«Ему здесь плохо»
«Я сделаю так, что станет хорошо»
«Нет. Это не его мир. Он привык к пирам и шуткам»
«Я дам ему это!»
«Хель…»
«Я дам ему это всё! Всё, что в моих силах! Я снова научу его улыбаться! Плевать, сколько времени это займёт, сколько сил мне понадобится – я добьюсь его доверия и его любви! Я заслужу это! Никто не будет любить его так, как я – и он непременно оценит, рано или поздно!»

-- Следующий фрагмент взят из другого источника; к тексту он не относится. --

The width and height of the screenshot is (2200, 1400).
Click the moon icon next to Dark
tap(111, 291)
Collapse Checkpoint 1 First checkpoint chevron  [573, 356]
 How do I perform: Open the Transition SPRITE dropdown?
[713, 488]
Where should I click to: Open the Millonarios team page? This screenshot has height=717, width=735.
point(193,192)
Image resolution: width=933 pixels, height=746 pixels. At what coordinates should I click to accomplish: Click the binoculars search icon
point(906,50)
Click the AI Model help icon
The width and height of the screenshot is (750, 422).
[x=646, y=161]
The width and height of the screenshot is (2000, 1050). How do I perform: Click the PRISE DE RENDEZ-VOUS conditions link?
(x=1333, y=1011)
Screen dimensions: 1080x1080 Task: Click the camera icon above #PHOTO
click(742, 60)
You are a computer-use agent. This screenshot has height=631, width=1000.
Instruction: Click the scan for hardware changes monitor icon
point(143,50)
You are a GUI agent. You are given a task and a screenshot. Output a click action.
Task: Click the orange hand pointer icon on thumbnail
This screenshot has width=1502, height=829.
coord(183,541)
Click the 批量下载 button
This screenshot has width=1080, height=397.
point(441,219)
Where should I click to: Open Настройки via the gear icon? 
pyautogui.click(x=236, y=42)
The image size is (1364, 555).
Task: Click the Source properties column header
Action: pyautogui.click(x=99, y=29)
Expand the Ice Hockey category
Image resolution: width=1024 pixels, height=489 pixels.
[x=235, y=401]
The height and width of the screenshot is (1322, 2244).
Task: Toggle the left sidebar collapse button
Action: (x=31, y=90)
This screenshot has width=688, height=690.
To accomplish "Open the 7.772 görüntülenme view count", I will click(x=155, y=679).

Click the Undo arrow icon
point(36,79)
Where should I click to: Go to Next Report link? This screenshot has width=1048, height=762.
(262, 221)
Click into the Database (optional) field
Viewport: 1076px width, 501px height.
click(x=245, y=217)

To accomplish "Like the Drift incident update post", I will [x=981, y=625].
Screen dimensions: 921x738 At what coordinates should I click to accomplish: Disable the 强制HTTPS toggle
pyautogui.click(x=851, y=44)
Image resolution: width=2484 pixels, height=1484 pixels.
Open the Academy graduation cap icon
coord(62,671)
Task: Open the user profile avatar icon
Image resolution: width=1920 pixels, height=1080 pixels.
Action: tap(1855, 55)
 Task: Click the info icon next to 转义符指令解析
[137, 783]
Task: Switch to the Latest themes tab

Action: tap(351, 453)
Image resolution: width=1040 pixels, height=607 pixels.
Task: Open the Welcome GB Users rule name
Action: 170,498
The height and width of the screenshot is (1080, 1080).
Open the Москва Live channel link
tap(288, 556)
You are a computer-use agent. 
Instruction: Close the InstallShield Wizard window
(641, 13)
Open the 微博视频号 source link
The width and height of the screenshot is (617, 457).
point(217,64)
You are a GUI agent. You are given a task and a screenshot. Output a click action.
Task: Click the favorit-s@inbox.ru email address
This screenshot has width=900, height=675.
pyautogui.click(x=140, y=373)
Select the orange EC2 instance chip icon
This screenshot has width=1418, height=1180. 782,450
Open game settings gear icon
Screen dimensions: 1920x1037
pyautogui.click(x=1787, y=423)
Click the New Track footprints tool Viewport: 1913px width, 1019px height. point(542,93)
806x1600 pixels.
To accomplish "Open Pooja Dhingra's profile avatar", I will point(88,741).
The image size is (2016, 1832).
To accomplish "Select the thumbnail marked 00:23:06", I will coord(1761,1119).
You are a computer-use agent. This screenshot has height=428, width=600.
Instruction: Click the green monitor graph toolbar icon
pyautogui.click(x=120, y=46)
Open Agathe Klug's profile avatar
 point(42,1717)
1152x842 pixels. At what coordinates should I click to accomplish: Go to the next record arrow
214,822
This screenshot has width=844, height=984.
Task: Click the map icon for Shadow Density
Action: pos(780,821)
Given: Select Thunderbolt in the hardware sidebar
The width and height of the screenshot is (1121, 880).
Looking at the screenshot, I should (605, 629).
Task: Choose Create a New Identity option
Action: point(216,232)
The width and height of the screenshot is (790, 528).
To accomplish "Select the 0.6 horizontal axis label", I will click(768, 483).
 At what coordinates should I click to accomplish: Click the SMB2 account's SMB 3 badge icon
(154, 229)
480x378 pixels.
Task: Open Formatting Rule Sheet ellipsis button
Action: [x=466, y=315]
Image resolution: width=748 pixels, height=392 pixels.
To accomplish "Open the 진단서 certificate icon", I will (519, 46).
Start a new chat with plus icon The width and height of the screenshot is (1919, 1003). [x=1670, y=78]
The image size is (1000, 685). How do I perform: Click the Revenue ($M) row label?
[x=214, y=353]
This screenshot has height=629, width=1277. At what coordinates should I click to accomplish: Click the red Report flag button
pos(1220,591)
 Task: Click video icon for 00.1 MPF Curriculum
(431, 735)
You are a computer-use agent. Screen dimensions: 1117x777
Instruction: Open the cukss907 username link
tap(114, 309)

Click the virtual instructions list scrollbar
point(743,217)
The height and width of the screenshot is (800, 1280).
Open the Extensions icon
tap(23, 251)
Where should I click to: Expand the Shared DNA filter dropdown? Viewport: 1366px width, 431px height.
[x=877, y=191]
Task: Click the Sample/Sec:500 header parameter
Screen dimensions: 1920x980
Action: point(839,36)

«Ты сошла с ума» – почти с сожалением покачал головой Локи.
«Значит, я сошла с ума от самого прекрасного и одновременно самого ужасного явления, что украсило и отравило мою жизнь. Я жертва любви, отец, я её трофей, и её яд расплескался по моему телу без остатка. Оставь меня. Это радость и страдания одиночки. Бери всё, что тебе нужно – и уходи. Ты сделал достаточно»
И с тех пор Хель до сегодняшнего дня добивается любви, старательно веселя и развлекая своего лишённого жизни и солнца мужа…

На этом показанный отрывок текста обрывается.